The town of Pécs in Hungary is heated with straw!
Posted on November, 25th 2016.
In Pécs in Hungary, Veolia operates a biomass cogeneration plant that is fueled by local straw waste. The city’s 150,000 residents keep 100% "green" warm!
Nicknamed Hungary’s "green city" because it is 100% heated by a biomass cogeneration plant fed with straw, Pécs is a pioneer in Europe.
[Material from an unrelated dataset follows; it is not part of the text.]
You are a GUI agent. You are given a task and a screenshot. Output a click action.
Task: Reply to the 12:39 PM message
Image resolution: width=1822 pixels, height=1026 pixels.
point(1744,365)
Comfort for the people of Pécs hasn’t been a question of grasping at straws since 2013 – Hungary’s 5th largest city has a biomass cogeneration plant that produces the majority of its heat and is fueled, among other things, by straw. Operated by Veolia and managed by Pannonpower, this biomass production plant has two units. The first has a capacity of 35 MW, using straw, corn and sunflower waste from surrounding farms. The second unit uses wood chips. In this agricultural region, cereal crop byproducts are thereby recovered and converted into electrical and thermal energy.
From recovered straw to district heating
In Pécs, 31,000 homes and 450 public buildings are heated using 100% renewable and local energy, the fuel for which is collected mostly within 100 km of the city and used within less than 5 days. Transportation and collection of the straw packed in bundles or bales has created 170 permanent jobs. A further 500 seasonal jobs provide supplementary and repeat income for local farmers.
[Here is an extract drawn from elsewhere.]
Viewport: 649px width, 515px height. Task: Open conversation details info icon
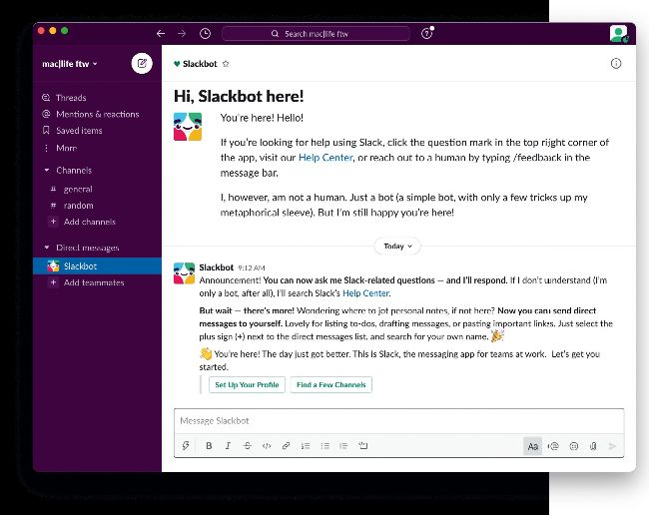[615, 64]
The ash produced from the combustion, makes excellent fertilizer and provides bio-nutrients for the soil. It returns to feed the earth with the potassium, magnesium and phosphorus it contains: nature returning to nature!
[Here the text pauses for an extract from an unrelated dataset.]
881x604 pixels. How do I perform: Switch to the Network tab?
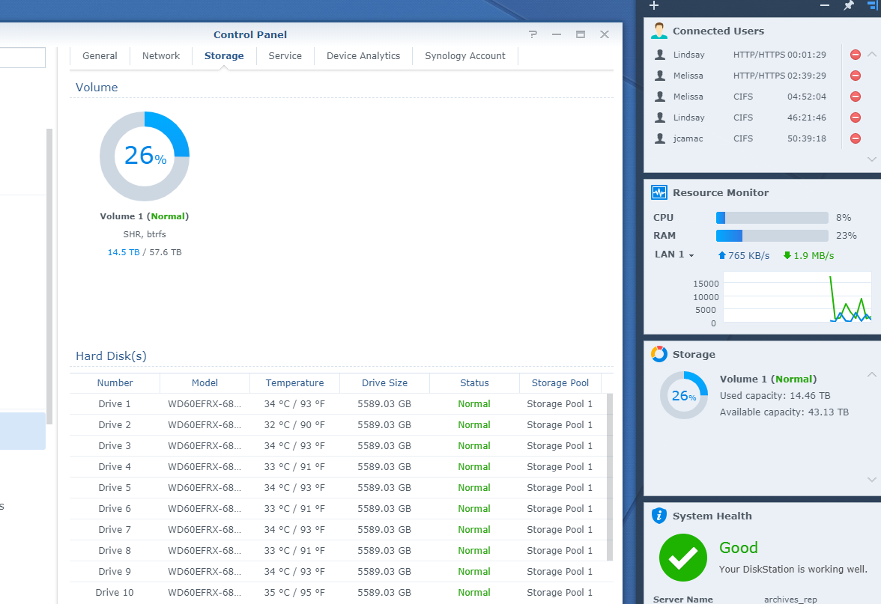tap(160, 55)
Finally, using agricultural by-products to supply the boiler has made it possible to reduce the gas consumption necessary for the operation of the plant to a minimum, thus avoiding the emission of 400,000 tonnes of CO2 per year.
The largest straw-based biomass plant in Central Europe
Pécs is the largest biomass site in Central Europe using straw waste. It will help Hungary meet its renewable energy production targets in line with the European Directive. The country has set itself a target of a 14.65% share of renewable energy by 2020. The Pécs plant will provide no less than 6% of the country's renewable energy.
Hungary is continuing its journey towards renewable energies hand in hand with Veolia, which has just acquired an immense electricity production plant in Szakoly fueled by biomass.